Table 20 suggests that compared to white women, black women are less often promoted from senior vice presidencies to CEO. However, black and white males’ promotions appear quite similar. Table 21 shows that blacks and whites were about equally optimistic about the likelihood of their being promoted in the coming year. We conclude that Recommendation 1 has apparently benefited black men but not black women.

Recommendation 2 suggested that the first healthcare management position is related to the current position attained and that blacks and whites should seek organizations similar to those in which they hope to build their careers. This was not ascertained in this study.

Recommendation 3 called for blacks and their employers to work together to recruit for various positions. As shown in Table 25, blacks continue to be less involved in recruiting physicians than whites and the disparity has now extended to white’s being more involved than blacks in recruiting nurses and administrators as well. The recommendation has not been effected.

Recommendation 4 indicated that networking and informal collegial interaction appear to enhance career attainments. We showed that while black men socialize with minority and white managers as much as whites do today, black women continue to socialize less with them at lunch. We conclude that Recommendation 4 has apparently benefited black men but not black women.

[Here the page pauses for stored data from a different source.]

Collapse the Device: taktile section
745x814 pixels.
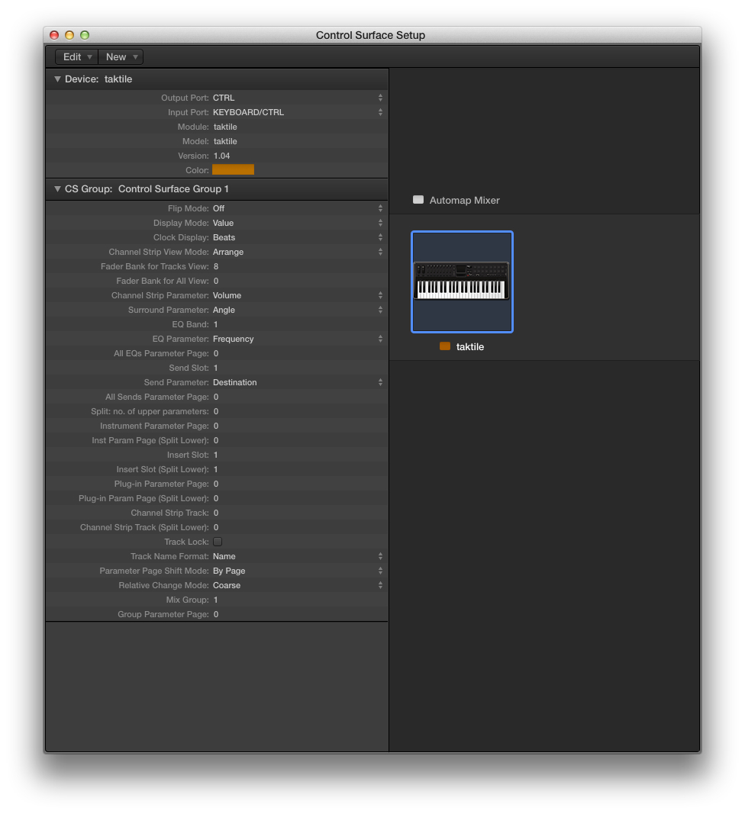click(57, 79)
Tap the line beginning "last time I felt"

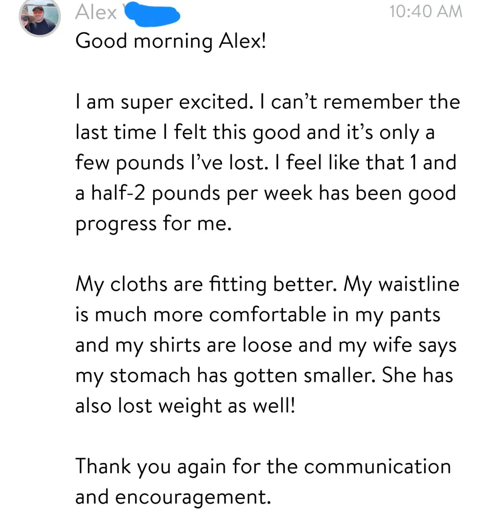tap(255, 133)
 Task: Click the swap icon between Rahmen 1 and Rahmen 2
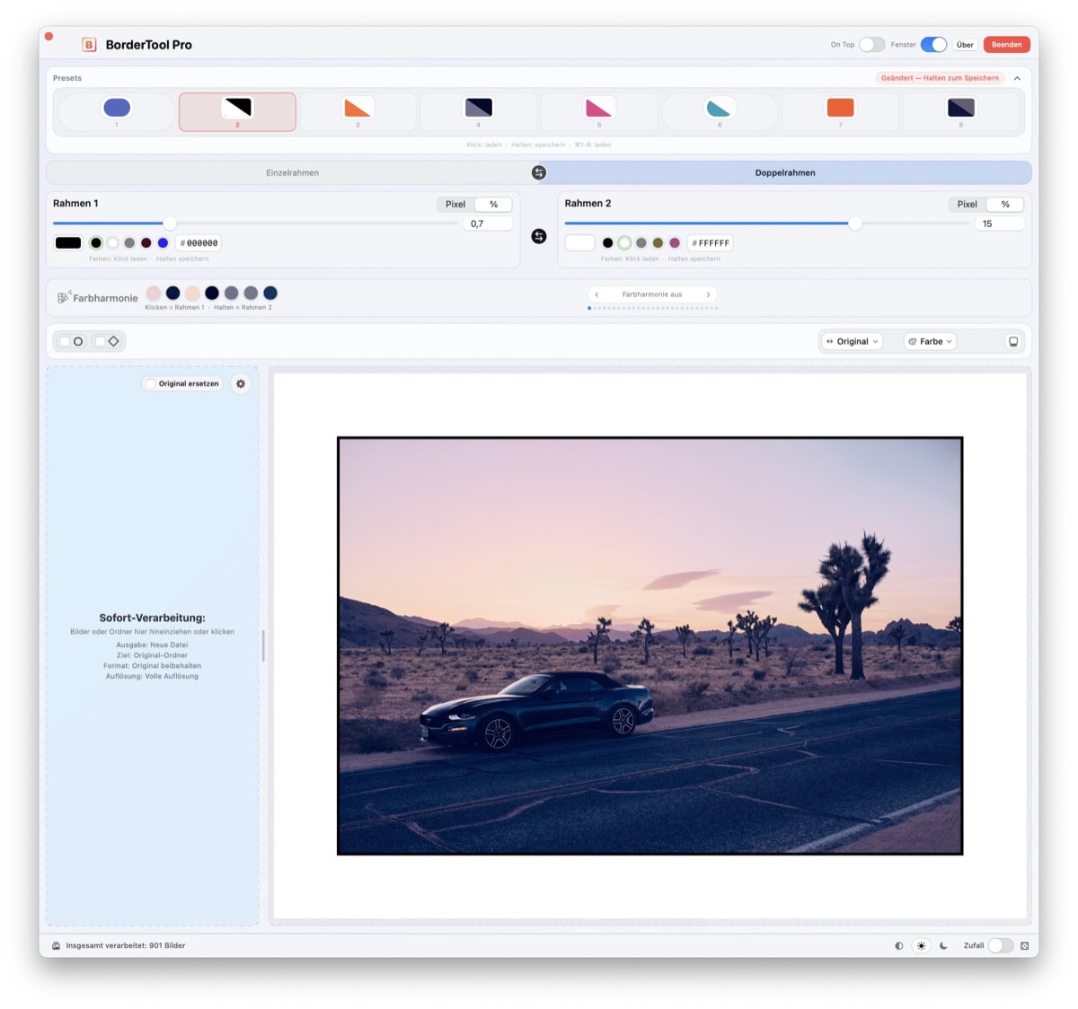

Recommendation 5 called for professional organizations of healthcare executives to develop policies that encourage their members to endorse affirmative action and equal opportunities. In May, 1995, the ACHE strengthened and reissued its policy statement on enhancing minority opportunities in healthcare management. However, as evident in Table 36, today, the proportion of black executives endorsing management’s responsibility to take public positions on these issues remained nearly the same (about 80 percent) but the proportion of whites actually declined 20 percent since the 1992 survey. Whites in the study are probably reflecting a more general backlash against preferential treatment for any group. We conclude that while the processes of Recommendation 5 were effected, the outcomes have actually suffered a reversal.

Recommendation 6 asked that more efforts be made to increase access to financial assistance for black students in health services administration programs. This study did not address that issue. We know that the Institute for Diversity in Health Management has worked for such assistance since its founding in 1994 by the American Hospital Association, ACHE and NAHSE as has the ACHE in the aforementioned policy statement.

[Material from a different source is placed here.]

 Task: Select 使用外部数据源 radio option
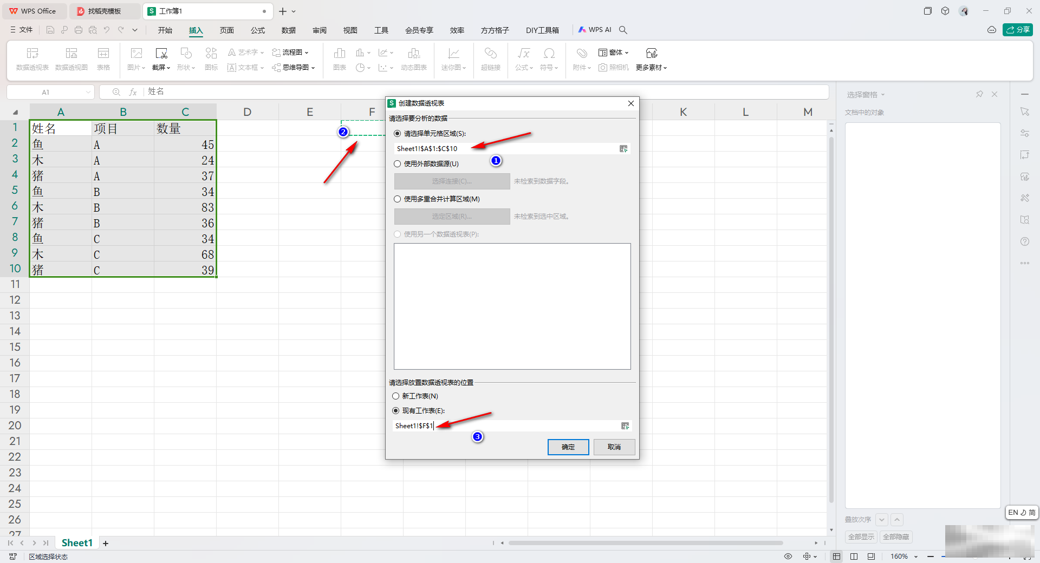[398, 164]
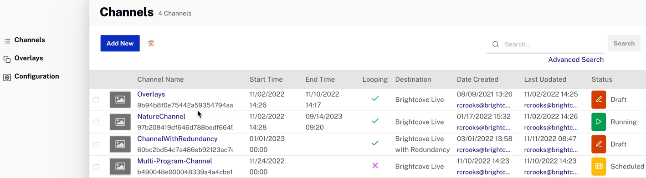Click the Draft pencil icon for Overlays
Screen dimensions: 646x178
(599, 99)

Recommendation 7 suggested the results of the study should be disseminated widely—especially to executive search consultants. It was thought that their daily experience with hiring and promotion decisions make them a valuable resource to suggest techniques that would enhance the career opportunities of black healthcare executives. In fact, a special presentation was made to executive search firm representatives in October, 1993. In addition, subsequent presentations have been made by the Institute for Diversity to search firm representatives.

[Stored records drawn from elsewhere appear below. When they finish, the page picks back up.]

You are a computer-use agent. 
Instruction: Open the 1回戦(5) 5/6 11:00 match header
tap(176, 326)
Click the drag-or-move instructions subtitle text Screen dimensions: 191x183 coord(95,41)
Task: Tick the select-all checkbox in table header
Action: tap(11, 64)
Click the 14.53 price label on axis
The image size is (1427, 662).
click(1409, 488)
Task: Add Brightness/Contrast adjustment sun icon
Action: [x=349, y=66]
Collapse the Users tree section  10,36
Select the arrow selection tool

Recommendation 8, to conduct another study in 3 to 5 years is represented by this report.

Although only some of the objectives of the 1992 study were realized (or partially realized) in the past half decade, it might be worthwhile to conclude by emphasizing one major challenge that emerged from this research. In 1997, contrary to the minorities’ views, fewer than half—44 percent—of whites agreed that the quality of relationships between minority and white managers could be improved. This is a scant improvement from the findings reported 5 years ago. Clearly, before a problem perceived by over 80 percent of blacks and about two thirds of Hispanics and Asians can be solved, it must acknowledged. It is hoped that this second report has provided additional evidence about the persistent and pervasive inequities in the career attainments of minority healthcare managers.